*About this task*: A complete, exact retyping of the data below is required.

(Stored data)

BEGIN

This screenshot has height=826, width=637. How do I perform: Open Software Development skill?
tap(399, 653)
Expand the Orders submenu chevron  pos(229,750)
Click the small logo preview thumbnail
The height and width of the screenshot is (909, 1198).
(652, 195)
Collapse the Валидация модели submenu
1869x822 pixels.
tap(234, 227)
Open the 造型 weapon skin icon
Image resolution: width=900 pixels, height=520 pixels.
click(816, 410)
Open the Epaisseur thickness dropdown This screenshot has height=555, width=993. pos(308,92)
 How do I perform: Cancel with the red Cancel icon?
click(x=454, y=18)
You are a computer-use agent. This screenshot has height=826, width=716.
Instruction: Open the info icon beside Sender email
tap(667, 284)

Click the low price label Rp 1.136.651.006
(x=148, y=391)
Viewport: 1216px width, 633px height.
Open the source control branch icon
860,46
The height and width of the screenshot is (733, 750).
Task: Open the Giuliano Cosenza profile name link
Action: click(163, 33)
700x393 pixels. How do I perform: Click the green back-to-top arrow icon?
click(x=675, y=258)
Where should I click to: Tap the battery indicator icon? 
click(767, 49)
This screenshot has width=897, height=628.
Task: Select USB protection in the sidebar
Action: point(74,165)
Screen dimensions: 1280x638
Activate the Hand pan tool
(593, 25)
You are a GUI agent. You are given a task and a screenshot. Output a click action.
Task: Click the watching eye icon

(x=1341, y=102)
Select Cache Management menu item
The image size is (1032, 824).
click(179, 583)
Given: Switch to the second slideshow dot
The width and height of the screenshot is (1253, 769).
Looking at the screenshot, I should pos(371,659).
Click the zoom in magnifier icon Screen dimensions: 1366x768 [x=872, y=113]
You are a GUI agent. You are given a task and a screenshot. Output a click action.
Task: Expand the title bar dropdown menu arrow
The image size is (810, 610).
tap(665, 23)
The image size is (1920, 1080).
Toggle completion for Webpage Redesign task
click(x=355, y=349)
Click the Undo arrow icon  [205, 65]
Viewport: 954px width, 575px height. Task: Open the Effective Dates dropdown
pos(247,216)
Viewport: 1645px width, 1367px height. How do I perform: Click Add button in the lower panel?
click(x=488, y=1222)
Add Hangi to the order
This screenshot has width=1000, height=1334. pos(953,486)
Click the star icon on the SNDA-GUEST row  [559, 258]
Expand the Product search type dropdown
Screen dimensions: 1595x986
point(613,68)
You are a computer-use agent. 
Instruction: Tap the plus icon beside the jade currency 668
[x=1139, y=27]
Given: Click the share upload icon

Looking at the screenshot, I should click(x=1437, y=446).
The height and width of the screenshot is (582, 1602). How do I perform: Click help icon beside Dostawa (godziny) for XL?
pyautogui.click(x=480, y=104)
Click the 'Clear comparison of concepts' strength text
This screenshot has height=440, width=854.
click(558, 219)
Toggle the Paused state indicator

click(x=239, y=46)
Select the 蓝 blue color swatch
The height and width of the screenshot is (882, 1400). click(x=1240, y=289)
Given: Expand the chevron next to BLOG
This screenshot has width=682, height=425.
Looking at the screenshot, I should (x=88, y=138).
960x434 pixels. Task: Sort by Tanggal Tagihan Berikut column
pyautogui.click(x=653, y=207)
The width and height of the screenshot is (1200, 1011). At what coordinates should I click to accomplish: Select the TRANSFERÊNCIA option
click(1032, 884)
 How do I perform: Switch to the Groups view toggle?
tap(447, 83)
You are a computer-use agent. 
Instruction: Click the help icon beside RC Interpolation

END

*Reply*:
This screenshot has height=826, width=637. How do I perform: Open Software Development skill?
tap(399, 653)
Expand the Orders submenu chevron  pos(229,750)
Click the small logo preview thumbnail
The height and width of the screenshot is (909, 1198).
(652, 195)
Collapse the Валидация модели submenu
1869x822 pixels.
tap(234, 227)
Open the 造型 weapon skin icon
Image resolution: width=900 pixels, height=520 pixels.
click(816, 410)
Open the Epaisseur thickness dropdown This screenshot has height=555, width=993. pos(308,92)
 How do I perform: Cancel with the red Cancel icon?
click(x=454, y=18)
You are a computer-use agent. This screenshot has height=826, width=716.
Instruction: Open the info icon beside Sender email
tap(667, 284)

Click the low price label Rp 1.136.651.006
(x=148, y=391)
Viewport: 1216px width, 633px height.
Open the source control branch icon
860,46
The height and width of the screenshot is (733, 750).
Task: Open the Giuliano Cosenza profile name link
Action: click(163, 33)
700x393 pixels. How do I perform: Click the green back-to-top arrow icon?
click(x=675, y=258)
Where should I click to: Tap the battery indicator icon? 
click(767, 49)
This screenshot has width=897, height=628.
Task: Select USB protection in the sidebar
Action: point(74,165)
Screen dimensions: 1280x638
Activate the Hand pan tool
(593, 25)
You are a GUI agent. You are given a task and a screenshot. Output a click action.
Task: Click the watching eye icon

(x=1341, y=102)
Select Cache Management menu item
The image size is (1032, 824).
click(179, 583)
Given: Switch to the second slideshow dot
The width and height of the screenshot is (1253, 769).
Looking at the screenshot, I should pos(371,659).
Click the zoom in magnifier icon Screen dimensions: 1366x768 [x=872, y=113]
You are a GUI agent. You are given a task and a screenshot. Output a click action.
Task: Expand the title bar dropdown menu arrow
The image size is (810, 610).
tap(665, 23)
The image size is (1920, 1080).
Toggle completion for Webpage Redesign task
click(x=355, y=349)
Click the Undo arrow icon  [205, 65]
Viewport: 954px width, 575px height. Task: Open the Effective Dates dropdown
pos(247,216)
Viewport: 1645px width, 1367px height. How do I perform: Click Add button in the lower panel?
click(x=488, y=1222)
Add Hangi to the order
This screenshot has width=1000, height=1334. pos(953,486)
Click the star icon on the SNDA-GUEST row  [559, 258]
Expand the Product search type dropdown
Screen dimensions: 1595x986
point(613,68)
You are a computer-use agent. 
Instruction: Tap the plus icon beside the jade currency 668
[x=1139, y=27]
Given: Click the share upload icon

Looking at the screenshot, I should click(x=1437, y=446).
The height and width of the screenshot is (582, 1602). How do I perform: Click help icon beside Dostawa (godziny) for XL?
pyautogui.click(x=480, y=104)
Click the 'Clear comparison of concepts' strength text
This screenshot has height=440, width=854.
click(558, 219)
Toggle the Paused state indicator

click(x=239, y=46)
Select the 蓝 blue color swatch
The height and width of the screenshot is (882, 1400). click(x=1240, y=289)
Given: Expand the chevron next to BLOG
This screenshot has width=682, height=425.
Looking at the screenshot, I should (x=88, y=138).
960x434 pixels. Task: Sort by Tanggal Tagihan Berikut column
pyautogui.click(x=653, y=207)
The width and height of the screenshot is (1200, 1011). At what coordinates should I click to accomplish: Select the TRANSFERÊNCIA option
click(1032, 884)
 How do I perform: Switch to the Groups view toggle?
tap(447, 83)
You are a computer-use agent. 
Instruction: Click the help icon beside RC Interpolation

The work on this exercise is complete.